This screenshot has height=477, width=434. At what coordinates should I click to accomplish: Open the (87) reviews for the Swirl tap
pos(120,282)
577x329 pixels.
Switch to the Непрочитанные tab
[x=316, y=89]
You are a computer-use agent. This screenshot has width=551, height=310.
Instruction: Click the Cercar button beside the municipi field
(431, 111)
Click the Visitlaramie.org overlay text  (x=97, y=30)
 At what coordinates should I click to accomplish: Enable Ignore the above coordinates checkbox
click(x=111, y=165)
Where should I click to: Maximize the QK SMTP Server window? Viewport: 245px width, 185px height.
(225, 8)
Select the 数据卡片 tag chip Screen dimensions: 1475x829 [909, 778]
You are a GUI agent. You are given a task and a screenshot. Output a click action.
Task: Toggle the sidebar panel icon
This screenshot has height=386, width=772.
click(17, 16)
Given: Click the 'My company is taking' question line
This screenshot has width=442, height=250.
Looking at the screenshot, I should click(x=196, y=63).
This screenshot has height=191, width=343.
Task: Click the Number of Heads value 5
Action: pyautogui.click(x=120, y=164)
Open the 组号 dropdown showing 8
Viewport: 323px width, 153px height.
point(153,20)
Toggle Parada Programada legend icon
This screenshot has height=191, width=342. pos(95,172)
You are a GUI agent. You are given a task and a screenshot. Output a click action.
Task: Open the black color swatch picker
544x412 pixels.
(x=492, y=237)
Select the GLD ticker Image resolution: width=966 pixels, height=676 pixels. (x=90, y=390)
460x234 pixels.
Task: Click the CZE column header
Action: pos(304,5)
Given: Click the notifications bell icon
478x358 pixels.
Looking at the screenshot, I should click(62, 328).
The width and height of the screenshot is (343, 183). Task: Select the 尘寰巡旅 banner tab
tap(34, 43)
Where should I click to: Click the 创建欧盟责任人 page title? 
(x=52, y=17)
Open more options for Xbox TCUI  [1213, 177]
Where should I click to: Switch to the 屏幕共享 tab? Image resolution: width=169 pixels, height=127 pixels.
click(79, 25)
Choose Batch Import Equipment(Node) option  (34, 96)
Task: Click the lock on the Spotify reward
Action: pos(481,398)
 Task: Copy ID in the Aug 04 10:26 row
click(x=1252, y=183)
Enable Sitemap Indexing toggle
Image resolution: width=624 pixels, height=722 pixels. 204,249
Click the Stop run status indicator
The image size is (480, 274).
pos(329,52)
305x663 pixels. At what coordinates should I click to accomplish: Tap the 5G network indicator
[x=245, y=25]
§
What this exercise asks for is an exact copy of all the records.

Output of the task —
This screenshot has height=477, width=434. At what coordinates should I click to accomplish: Open the (87) reviews for the Swirl tap
pos(120,282)
577x329 pixels.
Switch to the Непрочитанные tab
[x=316, y=89]
You are a computer-use agent. This screenshot has width=551, height=310.
Instruction: Click the Cercar button beside the municipi field
(431, 111)
Click the Visitlaramie.org overlay text  (x=97, y=30)
 At what coordinates should I click to accomplish: Enable Ignore the above coordinates checkbox
click(x=111, y=165)
Where should I click to: Maximize the QK SMTP Server window? Viewport: 245px width, 185px height.
(225, 8)
Select the 数据卡片 tag chip Screen dimensions: 1475x829 [909, 778]
You are a GUI agent. You are given a task and a screenshot. Output a click action.
Task: Toggle the sidebar panel icon
This screenshot has height=386, width=772.
click(17, 16)
Given: Click the 'My company is taking' question line
This screenshot has width=442, height=250.
Looking at the screenshot, I should click(x=196, y=63).
This screenshot has height=191, width=343.
Task: Click the Number of Heads value 5
Action: pyautogui.click(x=120, y=164)
Open the 组号 dropdown showing 8
Viewport: 323px width, 153px height.
point(153,20)
Toggle Parada Programada legend icon
This screenshot has height=191, width=342. pos(95,172)
You are a GUI agent. You are given a task and a screenshot. Output a click action.
Task: Open the black color swatch picker
544x412 pixels.
(x=492, y=237)
Select the GLD ticker Image resolution: width=966 pixels, height=676 pixels. (x=90, y=390)
460x234 pixels.
Task: Click the CZE column header
Action: pos(304,5)
Given: Click the notifications bell icon
478x358 pixels.
Looking at the screenshot, I should click(62, 328).
The width and height of the screenshot is (343, 183). Task: Select the 尘寰巡旅 banner tab
tap(34, 43)
Where should I click to: Click the 创建欧盟责任人 page title? 
(x=52, y=17)
Open more options for Xbox TCUI  [1213, 177]
Where should I click to: Switch to the 屏幕共享 tab? Image resolution: width=169 pixels, height=127 pixels.
click(79, 25)
Choose Batch Import Equipment(Node) option  (34, 96)
Task: Click the lock on the Spotify reward
Action: pos(481,398)
 Task: Copy ID in the Aug 04 10:26 row
click(x=1252, y=183)
Enable Sitemap Indexing toggle
Image resolution: width=624 pixels, height=722 pixels. 204,249
Click the Stop run status indicator
The image size is (480, 274).
pos(329,52)
305x663 pixels. At what coordinates should I click to accomplish: Tap the 5G network indicator
[x=245, y=25]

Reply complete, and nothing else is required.